We have presented a technique for transparent on-line file prefetching. The technique analytically models interesting system calls and builds semantic structures that capture the intrinsic correlations between file references. It makes accurate predictions of future file accesses, imposes little CPU overhead, defers to demand I/O, and delivers substantially lower client cache miss rates and elapsed time for I/O-intensive applications.
One central trait of the algorithm is that it spends client CPU cycles in return for more effective use of client cache space and fewer on-demand network operations. Another distinguishing aspect is that the algorithm's lookahead ability is potentially much greater than that of previous work. Both of these traits help to couple application I/O performance more closely to CPU speed than to I/O device speed, thereby addressing a fundamental and longstanding problem in operating systems .

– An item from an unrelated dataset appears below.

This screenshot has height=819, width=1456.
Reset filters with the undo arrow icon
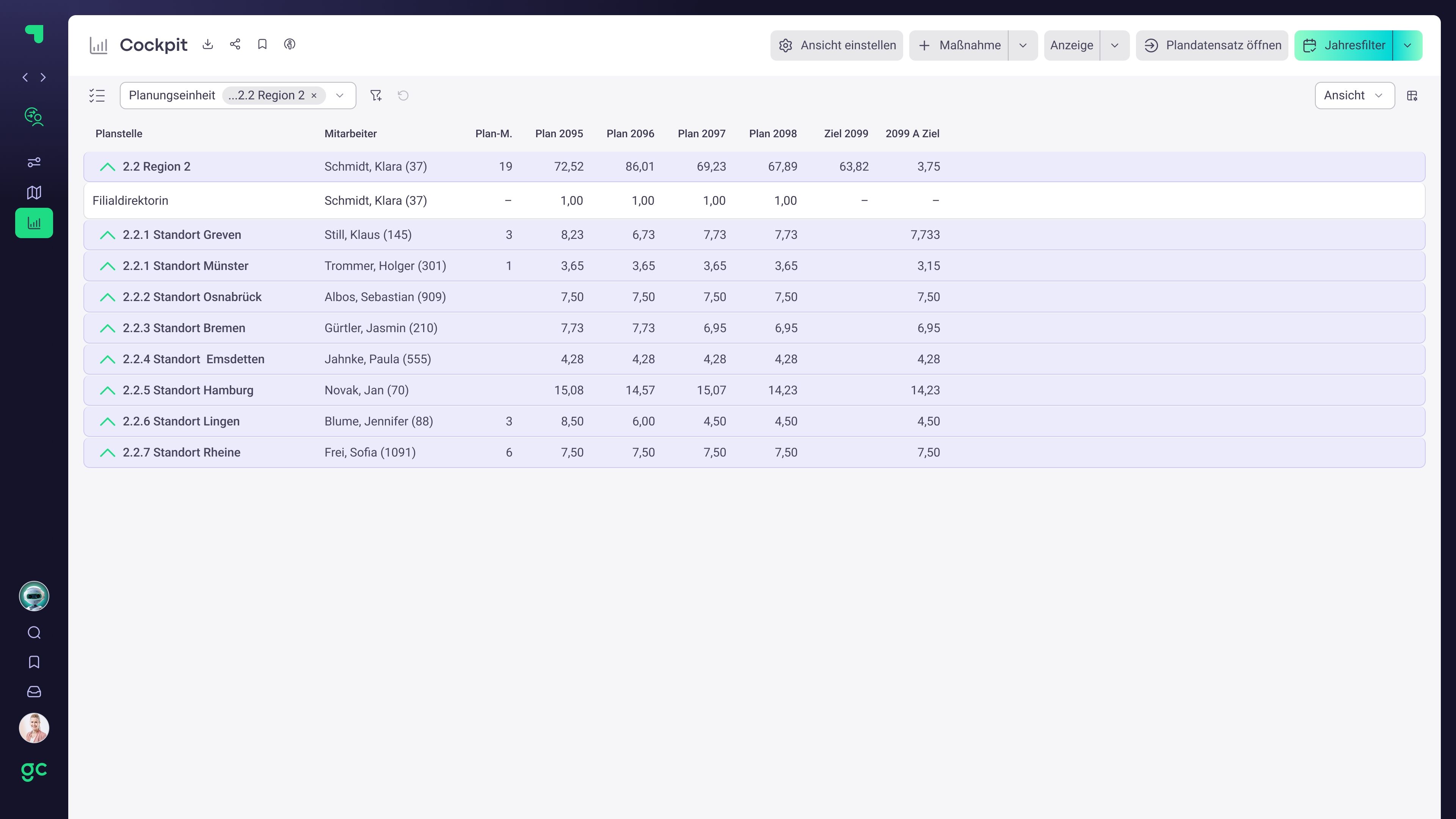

Our initial performance evaluation has been encouraging. We intend to extend the evaluation along several directions. First, we would like to run experiments that model user behavior more realistically. We are in the process of synthesizing workloads based on actual file system traces. Second, we plan to conduct experiments over a much wider spectrum of network and client capacities. We hope to reach a good understanding on when prefetching is feasible. Third, we would like to examine the applicability of our prefetching algorithm to different kinds of file systems: local file systems, remote file systems with caching of file blocks in main memory only, and remote file systems with whole file caching on client disks.